The briefing was held, to mark the start of the allergy season, by ENT specialists Dr Umar Farooq and Dr Kalimullah Thaheem.
According to their statistics, 24.62 percent of Pakistan’s total population was affected by the allergy.
Also a professor at the Dow University of Health Sciences, Dr Farooq observed that hay fever occurred when one breathed in something they were allergic to, resulting in inflammation on the inside of the nose.
“Allergic rhinitis is clinically defined as a symptomatic disorder of the nose and is characterised by nasal symptoms including rhinorrhoea (runny nose), sneezing, nasal blockage and/or itching in the nose. It is often associated with ocular symptoms.”
He claimed that the allergy was a serious health problem owing to its ratio of prevalence and impact on a patient’s social life, school and professional productivity.
The symptoms of AR were, however, not limited to physical effects on the nose and eyes but also included adverse consequences to the quality of life, including psychological wellbeing and the ability to learn and process cognitive input.
While highlighting the plight of patients, he said the allergy reduced learning ability in children, adding, that around 88 percent of paediatric AR patients suffered from sleep disorders. The allergy often precedes the development of asthma, he added.
“Allergic rhinitis is triggered by allergens which can be found both outdoors and indoors. When the allergy is caused by outdoor allergens, for example mould or trees — it is often referred to as seasonal allergy, or ‘hay fever’.”
It may also be triggered by allergens found inside ones home, such as animal dander, indoor mould, or house dust mites, Dr Farooq observed.
He added that the treatment for the disease had to be made effective enough to improve a patient’s wellbeing or quality of life.

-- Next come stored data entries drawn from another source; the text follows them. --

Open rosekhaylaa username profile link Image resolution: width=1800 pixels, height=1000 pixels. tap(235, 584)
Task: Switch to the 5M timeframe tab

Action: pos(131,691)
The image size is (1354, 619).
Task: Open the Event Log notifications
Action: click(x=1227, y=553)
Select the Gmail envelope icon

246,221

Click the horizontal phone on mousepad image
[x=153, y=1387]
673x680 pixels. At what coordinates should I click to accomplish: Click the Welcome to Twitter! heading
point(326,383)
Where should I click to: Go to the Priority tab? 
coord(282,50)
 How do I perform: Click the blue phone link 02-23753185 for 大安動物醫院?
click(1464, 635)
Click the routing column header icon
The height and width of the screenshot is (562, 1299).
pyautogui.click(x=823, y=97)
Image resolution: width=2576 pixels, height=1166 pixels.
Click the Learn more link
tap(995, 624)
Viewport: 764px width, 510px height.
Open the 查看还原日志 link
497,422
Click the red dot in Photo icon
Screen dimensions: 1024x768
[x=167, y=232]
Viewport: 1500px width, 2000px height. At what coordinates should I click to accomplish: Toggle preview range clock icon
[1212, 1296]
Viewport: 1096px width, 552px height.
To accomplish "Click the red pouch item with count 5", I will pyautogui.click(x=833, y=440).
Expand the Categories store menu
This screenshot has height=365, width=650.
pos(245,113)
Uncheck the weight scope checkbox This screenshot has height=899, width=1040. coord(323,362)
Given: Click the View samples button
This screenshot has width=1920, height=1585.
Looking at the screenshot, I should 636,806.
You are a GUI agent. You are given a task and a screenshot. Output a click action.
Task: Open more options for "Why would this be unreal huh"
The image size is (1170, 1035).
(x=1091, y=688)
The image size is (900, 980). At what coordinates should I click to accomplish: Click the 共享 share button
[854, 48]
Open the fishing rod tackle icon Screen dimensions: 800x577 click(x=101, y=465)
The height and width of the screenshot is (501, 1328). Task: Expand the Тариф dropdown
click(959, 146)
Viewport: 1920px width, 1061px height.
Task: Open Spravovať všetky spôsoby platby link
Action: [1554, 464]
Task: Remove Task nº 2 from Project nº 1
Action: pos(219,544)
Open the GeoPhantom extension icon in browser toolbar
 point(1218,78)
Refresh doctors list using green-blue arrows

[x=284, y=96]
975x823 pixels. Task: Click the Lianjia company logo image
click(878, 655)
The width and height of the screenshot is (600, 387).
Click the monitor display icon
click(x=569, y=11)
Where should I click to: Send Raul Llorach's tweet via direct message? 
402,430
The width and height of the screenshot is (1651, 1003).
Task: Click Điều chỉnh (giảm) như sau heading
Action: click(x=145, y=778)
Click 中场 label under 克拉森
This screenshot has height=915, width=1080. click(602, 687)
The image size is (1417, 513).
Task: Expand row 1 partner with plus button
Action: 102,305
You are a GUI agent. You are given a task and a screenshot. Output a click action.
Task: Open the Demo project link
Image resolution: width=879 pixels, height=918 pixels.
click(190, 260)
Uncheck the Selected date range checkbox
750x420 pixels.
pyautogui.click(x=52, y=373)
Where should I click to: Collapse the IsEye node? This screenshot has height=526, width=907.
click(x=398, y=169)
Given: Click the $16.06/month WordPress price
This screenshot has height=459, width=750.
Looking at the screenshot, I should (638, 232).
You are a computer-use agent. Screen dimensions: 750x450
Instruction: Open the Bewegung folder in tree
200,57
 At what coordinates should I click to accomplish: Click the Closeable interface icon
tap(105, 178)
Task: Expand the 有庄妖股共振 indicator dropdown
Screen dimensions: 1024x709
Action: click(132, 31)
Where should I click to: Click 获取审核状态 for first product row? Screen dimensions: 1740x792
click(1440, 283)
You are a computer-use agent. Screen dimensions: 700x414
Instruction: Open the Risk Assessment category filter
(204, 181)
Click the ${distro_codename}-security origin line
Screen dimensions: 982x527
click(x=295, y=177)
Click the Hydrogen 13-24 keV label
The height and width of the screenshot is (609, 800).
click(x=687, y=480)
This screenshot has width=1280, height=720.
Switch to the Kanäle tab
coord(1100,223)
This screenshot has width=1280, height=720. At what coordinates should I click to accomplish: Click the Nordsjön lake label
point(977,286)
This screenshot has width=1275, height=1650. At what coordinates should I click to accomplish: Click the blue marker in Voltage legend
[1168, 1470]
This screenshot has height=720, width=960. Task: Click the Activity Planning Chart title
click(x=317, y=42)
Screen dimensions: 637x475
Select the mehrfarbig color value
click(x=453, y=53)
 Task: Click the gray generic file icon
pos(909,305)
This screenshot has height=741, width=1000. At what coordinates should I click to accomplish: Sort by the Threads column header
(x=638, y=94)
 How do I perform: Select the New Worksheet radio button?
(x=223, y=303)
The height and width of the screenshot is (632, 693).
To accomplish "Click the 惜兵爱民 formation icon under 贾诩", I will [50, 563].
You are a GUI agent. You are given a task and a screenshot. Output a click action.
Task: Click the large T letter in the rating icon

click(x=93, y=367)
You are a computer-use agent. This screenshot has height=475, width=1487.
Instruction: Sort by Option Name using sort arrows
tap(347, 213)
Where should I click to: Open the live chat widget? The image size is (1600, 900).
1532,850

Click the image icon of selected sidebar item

Dr Kalimullah Thaheem, seasoned ENT consultant at a private hospital, stated that several medical interventions including non-sedating antihistamines, intranasal corticosteroids and immunotherapy had been approved as effective treatment methods.
He mentioned that the body dealing with the allergy, Allergic Rhinitis and its Impact on Asthma (ARIA), recommended AR to be treated through intranasal glucocorticosteroids in adults, and through intranasal corticosteroids in children.
“The AR represents a global health problem. The allergy has in both adults and children shown to lead to substantial impairment of quality of life.”